I can't comment on the legal accuracy of that interpretation of the law, but as someone who has performed jury duty on a number of occasions I can say that whatever the letter of the law, character assassination, in lieu of objective evidence, is common and very routine.


Your jury duty experience was different than mine then. I sat on a criminal trial where we were told almost nothing about the numerous past convictions of the defendant, the fact that he beat his girlfriend, or the fact that the trial's key witness had been beaten shortly before the trial began in an apparent effort to prevent her testimony. I learned about all these things only when the trial was over. The judge even threw out a recorded phone call that the defendant placed from prison because it repeated some boilerplate disclaimers about the call being from a prison inmate.

My jury experience led me to believe that evidence rules are very stringently applied.


It seems to me you are comparing apples to oranges: Criminal charges are not the same as a civil suit (i.e. "being sued"). It is why I opted to not put in my two cents: I think my experience probably doesn't apply.

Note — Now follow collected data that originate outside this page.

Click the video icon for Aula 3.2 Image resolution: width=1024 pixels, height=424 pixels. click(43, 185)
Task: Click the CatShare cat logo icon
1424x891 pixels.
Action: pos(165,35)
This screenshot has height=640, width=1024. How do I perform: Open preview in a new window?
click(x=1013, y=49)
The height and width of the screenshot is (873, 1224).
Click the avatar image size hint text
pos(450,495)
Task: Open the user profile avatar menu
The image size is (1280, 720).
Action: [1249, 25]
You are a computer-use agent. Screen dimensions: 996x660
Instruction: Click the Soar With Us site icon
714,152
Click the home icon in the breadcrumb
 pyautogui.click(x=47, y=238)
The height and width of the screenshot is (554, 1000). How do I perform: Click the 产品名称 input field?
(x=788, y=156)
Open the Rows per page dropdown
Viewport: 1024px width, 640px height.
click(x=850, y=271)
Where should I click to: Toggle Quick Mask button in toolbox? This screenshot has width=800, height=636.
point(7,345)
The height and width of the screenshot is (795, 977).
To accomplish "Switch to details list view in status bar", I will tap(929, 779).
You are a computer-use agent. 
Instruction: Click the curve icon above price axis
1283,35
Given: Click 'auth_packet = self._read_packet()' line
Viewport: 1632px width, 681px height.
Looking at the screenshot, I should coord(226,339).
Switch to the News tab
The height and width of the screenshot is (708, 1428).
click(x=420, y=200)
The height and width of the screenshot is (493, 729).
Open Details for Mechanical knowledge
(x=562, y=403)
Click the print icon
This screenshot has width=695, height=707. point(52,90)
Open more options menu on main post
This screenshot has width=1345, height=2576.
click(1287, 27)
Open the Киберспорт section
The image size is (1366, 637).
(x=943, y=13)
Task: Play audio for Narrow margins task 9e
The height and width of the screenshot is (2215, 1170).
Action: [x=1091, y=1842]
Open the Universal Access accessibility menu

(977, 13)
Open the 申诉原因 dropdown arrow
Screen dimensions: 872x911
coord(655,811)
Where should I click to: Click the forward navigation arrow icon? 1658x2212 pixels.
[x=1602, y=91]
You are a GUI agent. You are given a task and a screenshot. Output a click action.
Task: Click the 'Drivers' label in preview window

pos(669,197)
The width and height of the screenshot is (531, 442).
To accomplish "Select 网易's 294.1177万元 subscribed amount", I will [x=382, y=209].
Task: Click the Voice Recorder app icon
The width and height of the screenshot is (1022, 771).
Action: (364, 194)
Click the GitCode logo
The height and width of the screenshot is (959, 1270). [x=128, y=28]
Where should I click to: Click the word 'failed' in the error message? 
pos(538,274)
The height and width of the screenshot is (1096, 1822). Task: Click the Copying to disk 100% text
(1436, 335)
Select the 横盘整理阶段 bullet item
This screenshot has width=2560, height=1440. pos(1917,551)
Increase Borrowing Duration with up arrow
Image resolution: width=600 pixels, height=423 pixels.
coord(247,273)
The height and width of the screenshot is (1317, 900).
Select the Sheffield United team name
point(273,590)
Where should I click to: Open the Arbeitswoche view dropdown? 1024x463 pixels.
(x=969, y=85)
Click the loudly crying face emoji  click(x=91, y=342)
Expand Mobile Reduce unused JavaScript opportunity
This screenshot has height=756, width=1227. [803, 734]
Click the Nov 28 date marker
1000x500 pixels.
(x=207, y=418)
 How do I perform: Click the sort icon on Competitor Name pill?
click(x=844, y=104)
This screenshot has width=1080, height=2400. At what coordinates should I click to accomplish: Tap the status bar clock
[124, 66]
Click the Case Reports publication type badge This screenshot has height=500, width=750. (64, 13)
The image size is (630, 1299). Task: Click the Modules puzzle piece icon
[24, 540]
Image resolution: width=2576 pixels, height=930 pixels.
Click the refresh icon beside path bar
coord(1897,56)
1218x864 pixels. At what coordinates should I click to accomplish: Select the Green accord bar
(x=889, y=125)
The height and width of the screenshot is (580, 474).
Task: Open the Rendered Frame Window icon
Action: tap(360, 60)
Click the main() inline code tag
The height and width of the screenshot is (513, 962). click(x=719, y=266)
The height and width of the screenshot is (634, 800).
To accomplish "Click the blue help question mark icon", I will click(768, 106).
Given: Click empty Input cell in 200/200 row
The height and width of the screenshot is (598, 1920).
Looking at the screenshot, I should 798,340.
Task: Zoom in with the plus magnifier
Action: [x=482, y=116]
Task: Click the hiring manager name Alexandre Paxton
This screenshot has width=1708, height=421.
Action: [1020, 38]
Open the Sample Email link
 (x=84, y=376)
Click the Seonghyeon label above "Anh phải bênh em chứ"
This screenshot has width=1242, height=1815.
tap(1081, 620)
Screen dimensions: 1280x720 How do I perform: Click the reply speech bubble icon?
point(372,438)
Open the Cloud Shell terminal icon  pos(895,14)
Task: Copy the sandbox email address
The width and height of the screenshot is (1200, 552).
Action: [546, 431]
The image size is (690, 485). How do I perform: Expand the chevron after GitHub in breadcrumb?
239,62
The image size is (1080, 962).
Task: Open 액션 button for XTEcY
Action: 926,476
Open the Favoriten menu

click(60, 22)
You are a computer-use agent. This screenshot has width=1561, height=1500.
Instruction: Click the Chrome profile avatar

They're not the same, but it appears that evidence rules apply to both. In particular, the Federal Rules of Evidence that I cited applies to both, according to Wikipedia: http://en.wikipedia.org/wiki/Federal_Rules_of_Evidence


Thanks. I did upvote you earlier.

My experience with this: I worked at an insurance company for five years. A lot of what we did was driven by questions of what would hold up in a court of law if we got sued. Generally speaking, proving someone was an alcoholic had no bearing on the decision (there were exceptions: some policies had odd language driving those exceptions).